| WHAT THE TASK ASKS |
Starting with the first line of the data that follows, transcribe every line verbatim until the line containing "[Envelope] (65, 272)" has been transcribed.

### PROVIDED ENTRIES

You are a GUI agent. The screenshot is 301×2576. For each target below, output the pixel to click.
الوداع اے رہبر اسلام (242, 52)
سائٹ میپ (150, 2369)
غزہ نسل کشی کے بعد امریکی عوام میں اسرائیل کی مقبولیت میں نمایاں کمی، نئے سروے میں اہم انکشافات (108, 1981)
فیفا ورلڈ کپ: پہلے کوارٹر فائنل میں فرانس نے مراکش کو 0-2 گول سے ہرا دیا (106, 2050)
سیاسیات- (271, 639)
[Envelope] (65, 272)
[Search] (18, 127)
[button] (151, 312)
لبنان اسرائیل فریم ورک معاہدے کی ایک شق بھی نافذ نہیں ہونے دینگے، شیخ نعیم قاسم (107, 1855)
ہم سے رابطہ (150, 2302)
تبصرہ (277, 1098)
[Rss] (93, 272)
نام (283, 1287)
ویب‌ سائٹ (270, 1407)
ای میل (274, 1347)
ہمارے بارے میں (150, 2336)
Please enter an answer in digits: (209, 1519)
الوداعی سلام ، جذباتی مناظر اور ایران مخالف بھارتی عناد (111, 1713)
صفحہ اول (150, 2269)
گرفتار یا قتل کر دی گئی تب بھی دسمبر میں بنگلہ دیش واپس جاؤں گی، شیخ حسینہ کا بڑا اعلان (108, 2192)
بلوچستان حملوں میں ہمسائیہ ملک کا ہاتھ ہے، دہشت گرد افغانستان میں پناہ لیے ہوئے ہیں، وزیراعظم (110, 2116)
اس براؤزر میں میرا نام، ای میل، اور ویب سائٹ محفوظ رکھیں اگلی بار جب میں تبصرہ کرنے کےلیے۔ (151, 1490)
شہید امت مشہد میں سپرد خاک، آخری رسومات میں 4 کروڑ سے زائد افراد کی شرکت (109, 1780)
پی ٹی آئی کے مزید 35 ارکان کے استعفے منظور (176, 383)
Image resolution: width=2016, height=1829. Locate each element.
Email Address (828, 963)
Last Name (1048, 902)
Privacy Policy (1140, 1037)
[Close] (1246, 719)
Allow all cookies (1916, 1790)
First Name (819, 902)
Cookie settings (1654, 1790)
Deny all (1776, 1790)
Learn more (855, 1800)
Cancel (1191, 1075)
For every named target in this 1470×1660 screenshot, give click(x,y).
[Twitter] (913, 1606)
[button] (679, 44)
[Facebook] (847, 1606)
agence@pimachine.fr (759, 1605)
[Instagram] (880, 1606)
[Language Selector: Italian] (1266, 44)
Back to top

######

| WRITTEN SOLUTION |
You are a GUI agent. The screenshot is 301×2576. For each target below, output the pixel to click.
الوداع اے رہبر اسلام (242, 52)
سائٹ میپ (150, 2369)
غزہ نسل کشی کے بعد امریکی عوام میں اسرائیل کی مقبولیت میں نمایاں کمی، نئے سروے میں اہم انکشافات (108, 1981)
فیفا ورلڈ کپ: پہلے کوارٹر فائنل میں فرانس نے مراکش کو 0-2 گول سے ہرا دیا (106, 2050)
سیاسیات- (271, 639)
[Envelope] (65, 272)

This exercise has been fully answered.